Threat hunting is becoming mainstream, and despite the attention it receives, many people need help to differentiate it from other roles, such as detection engineering. This confusion leads to endless discussions on places like Twitter and Reddit.
I wrote this article to share my perspective on what makes threat hunting unique regarding its approach to solving a specific problem. I have a special place in my heart for both of these roles and I believe working together is the best approach no matter the method you choose to operate.
I tried to remain unbiased throughout the article in my effort to highlight both similarities and differences between detection engineering and threat hunting. Although you should consider that this article is part of the threat hunting series, I am a threat hunter, and confirmation bias is hard to eliminate entirely. Any feedback is welcome!
Threat hunting is a proactive practice of looking for evidence of adversarial activity that conventional security systems may miss. It entails actively searching for signs of malicious behaviour and abnormalities in a network or individual hosts. Detection engineering, on the other hand, is the process of developing and maintaining detection methods to identify malicious activity after it has become known.
Although detection engineering could also be done proactively by creating detections before a malicious activity occurs, it focuses on reacting to threats that have already been observed.
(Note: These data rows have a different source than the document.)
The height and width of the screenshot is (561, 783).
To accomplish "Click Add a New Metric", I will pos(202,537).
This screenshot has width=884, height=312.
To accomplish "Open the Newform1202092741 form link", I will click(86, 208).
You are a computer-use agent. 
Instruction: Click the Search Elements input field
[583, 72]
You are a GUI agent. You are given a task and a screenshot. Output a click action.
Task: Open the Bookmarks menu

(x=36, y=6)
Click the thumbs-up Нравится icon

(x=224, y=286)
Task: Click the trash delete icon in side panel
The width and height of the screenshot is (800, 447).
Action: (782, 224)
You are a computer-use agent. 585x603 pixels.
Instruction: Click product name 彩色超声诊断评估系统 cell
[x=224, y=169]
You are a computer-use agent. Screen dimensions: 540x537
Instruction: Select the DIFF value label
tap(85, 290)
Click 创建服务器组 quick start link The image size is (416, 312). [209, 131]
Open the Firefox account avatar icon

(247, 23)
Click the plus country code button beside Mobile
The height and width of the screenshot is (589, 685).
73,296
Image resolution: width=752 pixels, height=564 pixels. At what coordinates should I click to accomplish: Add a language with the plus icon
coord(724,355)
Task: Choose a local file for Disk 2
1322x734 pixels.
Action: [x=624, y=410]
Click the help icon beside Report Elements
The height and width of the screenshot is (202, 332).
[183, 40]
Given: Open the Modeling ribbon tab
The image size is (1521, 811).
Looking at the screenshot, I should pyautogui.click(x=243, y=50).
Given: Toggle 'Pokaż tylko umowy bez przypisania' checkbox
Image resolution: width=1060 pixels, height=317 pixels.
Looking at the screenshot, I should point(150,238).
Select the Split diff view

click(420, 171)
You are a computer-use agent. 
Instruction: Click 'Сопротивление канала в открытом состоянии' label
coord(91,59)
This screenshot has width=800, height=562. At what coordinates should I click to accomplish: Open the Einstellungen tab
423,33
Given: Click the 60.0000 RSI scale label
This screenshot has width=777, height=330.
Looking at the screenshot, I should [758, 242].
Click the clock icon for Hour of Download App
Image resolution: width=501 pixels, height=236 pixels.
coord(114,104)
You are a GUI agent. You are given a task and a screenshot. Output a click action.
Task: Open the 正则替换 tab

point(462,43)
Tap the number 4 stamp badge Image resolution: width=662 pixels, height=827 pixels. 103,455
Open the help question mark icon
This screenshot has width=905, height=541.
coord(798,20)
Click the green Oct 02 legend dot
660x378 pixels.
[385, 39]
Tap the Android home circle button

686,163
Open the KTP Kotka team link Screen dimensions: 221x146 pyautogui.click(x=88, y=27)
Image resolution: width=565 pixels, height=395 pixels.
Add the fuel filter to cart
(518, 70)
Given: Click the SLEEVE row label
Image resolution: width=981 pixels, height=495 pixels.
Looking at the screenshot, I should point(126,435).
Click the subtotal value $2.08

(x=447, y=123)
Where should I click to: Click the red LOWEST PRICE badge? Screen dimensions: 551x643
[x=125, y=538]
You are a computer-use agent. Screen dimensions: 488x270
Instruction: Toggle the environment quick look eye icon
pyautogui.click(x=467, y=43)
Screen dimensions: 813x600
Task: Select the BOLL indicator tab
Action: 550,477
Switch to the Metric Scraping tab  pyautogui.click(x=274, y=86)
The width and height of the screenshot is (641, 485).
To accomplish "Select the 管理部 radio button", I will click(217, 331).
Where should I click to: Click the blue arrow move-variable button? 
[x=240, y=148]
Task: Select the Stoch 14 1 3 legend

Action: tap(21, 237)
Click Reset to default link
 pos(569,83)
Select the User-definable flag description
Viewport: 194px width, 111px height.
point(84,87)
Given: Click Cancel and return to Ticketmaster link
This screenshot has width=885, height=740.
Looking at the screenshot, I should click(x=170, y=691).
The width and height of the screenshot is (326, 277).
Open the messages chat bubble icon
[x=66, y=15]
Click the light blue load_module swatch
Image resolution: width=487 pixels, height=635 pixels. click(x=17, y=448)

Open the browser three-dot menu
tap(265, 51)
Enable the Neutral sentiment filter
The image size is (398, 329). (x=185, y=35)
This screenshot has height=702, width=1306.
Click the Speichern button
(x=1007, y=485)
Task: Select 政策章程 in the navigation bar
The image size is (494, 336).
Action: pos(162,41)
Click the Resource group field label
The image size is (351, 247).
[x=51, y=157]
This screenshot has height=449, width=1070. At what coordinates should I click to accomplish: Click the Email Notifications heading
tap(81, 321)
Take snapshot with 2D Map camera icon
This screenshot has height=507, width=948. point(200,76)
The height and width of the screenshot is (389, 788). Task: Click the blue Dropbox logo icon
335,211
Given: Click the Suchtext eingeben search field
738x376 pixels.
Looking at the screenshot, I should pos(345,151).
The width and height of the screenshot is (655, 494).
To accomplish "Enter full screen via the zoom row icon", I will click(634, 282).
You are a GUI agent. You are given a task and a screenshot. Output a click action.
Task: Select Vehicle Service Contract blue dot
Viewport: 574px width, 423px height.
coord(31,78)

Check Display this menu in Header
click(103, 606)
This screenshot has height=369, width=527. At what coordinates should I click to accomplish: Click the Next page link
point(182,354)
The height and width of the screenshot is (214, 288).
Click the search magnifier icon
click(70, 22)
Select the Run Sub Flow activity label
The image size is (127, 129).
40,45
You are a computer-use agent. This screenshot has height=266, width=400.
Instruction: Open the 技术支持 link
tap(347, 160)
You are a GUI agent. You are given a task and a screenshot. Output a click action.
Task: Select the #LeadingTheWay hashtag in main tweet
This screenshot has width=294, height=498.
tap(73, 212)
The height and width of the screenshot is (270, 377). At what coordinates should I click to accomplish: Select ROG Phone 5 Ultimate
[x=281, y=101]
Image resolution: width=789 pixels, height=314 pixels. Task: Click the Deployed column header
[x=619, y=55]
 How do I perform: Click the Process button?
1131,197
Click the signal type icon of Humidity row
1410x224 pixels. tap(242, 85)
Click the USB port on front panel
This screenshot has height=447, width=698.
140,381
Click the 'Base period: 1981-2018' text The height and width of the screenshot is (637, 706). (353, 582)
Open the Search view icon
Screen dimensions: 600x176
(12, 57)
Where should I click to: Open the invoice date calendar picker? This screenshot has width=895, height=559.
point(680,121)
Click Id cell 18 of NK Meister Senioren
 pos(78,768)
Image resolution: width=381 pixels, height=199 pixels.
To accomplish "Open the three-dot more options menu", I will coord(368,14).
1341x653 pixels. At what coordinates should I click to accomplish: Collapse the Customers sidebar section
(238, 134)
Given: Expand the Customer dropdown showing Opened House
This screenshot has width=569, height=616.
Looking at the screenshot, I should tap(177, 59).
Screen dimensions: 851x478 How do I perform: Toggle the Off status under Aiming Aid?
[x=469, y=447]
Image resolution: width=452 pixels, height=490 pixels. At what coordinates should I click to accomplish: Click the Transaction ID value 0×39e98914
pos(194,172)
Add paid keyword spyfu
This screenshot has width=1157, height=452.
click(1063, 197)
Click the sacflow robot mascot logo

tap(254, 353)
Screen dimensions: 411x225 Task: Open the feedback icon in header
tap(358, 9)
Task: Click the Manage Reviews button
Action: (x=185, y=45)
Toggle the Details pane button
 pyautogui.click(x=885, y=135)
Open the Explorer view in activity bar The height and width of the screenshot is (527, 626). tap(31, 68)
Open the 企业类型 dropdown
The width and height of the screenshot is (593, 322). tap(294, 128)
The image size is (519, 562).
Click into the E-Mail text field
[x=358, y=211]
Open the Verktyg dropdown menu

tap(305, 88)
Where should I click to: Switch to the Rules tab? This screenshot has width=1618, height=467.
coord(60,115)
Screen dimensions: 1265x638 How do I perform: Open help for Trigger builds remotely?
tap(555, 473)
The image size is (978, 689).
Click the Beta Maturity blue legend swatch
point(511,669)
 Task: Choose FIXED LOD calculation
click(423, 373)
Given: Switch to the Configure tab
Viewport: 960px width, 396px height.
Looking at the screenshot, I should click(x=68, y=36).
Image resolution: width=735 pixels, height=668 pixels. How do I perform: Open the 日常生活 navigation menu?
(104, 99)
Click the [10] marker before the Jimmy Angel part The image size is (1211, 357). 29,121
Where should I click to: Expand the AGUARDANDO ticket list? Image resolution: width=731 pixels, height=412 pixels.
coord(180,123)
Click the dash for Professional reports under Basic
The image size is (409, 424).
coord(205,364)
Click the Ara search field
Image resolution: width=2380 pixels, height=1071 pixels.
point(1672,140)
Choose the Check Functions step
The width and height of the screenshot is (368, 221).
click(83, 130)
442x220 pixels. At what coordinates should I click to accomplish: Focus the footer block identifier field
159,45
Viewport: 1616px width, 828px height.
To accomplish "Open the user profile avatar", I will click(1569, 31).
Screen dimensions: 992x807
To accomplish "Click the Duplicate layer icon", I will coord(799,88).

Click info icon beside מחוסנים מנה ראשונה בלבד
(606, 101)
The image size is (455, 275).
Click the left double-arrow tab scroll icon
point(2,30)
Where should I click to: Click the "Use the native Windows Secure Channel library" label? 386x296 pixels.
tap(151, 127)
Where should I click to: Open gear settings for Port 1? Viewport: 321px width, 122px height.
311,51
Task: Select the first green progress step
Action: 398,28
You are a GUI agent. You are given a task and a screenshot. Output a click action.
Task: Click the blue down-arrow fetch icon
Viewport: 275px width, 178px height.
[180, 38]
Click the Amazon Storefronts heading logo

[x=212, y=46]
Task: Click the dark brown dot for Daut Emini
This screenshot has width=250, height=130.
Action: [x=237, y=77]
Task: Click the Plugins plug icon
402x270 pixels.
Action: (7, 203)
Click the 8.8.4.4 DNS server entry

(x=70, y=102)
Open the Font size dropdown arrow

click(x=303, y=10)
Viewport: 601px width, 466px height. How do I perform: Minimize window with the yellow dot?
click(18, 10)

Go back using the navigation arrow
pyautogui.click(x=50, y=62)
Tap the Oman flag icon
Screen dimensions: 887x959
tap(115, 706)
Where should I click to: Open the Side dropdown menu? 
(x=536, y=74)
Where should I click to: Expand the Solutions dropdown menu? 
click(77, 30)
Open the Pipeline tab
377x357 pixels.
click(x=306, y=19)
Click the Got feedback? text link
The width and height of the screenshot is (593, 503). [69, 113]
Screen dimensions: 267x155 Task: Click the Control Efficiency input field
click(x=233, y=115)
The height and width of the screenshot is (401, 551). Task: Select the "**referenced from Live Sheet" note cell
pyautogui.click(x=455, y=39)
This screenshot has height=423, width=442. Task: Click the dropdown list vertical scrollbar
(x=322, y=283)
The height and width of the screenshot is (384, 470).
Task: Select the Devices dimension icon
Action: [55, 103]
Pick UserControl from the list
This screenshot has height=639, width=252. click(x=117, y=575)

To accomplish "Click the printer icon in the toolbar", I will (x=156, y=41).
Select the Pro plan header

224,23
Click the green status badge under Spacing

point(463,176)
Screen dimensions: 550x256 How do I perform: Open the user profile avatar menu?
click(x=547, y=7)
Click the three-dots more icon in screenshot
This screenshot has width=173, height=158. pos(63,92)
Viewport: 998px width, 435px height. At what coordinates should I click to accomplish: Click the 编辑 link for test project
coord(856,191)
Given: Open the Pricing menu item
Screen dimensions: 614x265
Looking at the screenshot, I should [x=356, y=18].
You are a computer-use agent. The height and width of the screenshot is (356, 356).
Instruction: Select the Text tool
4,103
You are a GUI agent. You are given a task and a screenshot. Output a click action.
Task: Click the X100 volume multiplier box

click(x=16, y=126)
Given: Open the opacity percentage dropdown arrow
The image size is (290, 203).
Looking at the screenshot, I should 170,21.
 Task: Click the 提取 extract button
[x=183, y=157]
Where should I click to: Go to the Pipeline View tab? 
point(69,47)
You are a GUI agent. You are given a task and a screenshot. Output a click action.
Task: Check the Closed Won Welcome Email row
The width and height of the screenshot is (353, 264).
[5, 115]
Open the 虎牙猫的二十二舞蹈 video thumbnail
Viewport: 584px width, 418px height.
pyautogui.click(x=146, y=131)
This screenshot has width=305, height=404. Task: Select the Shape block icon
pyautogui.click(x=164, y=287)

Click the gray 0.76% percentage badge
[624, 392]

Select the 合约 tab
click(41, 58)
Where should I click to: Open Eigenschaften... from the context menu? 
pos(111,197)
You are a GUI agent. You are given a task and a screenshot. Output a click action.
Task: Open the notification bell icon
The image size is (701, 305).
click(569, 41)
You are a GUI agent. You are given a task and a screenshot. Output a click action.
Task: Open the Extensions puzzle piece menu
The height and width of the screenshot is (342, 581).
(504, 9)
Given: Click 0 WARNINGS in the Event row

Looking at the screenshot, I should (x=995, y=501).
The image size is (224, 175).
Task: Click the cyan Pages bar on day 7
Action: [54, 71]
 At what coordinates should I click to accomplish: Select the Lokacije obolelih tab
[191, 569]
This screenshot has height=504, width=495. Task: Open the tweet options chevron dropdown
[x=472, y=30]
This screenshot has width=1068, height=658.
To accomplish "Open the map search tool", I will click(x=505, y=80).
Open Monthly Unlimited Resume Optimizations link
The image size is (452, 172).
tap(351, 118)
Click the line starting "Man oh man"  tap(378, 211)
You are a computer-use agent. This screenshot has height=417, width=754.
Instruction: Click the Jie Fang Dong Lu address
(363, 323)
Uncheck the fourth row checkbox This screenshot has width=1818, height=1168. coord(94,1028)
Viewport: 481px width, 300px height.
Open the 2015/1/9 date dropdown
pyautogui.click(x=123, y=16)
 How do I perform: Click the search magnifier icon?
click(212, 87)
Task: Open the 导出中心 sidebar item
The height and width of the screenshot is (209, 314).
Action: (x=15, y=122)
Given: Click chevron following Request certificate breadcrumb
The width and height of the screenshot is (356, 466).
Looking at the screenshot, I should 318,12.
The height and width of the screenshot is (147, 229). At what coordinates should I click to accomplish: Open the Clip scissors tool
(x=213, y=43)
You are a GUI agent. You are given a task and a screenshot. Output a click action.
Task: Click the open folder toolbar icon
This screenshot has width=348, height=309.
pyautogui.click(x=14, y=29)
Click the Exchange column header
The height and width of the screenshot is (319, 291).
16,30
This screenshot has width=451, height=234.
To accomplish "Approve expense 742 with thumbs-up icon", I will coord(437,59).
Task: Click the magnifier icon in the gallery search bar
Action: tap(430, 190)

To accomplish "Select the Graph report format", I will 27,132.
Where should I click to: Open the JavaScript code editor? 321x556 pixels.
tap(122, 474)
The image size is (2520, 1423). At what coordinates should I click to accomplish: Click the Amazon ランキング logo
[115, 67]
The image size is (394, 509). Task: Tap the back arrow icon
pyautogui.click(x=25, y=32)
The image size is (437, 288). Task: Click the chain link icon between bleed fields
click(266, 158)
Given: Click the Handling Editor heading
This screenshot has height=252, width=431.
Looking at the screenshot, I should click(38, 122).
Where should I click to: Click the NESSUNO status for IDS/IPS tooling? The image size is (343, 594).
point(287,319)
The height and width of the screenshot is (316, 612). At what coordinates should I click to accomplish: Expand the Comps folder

Threat hunting’s approach is to search for threats that are present in the network and may circumvent current detections in one way or another. This includes threat actors’ efforts to remain undetected by employing living-off-the-land tools and other benign methods.
Because of this important distinction, threat hunting takes a different approach when it comes to querying and analyzing the data. Since threat hunting aims to identify threats that might have circumvented detections, threat hunters should understand how the current detections are structured. Depending on the initial hypothesis, threat hunters can then concentrate on techniques that are not covered by current detections or techniques too difficult to detect due to noise(high false positive rates). An alternative approach would be to search for signs of early intrusion based on anomalous behaviour.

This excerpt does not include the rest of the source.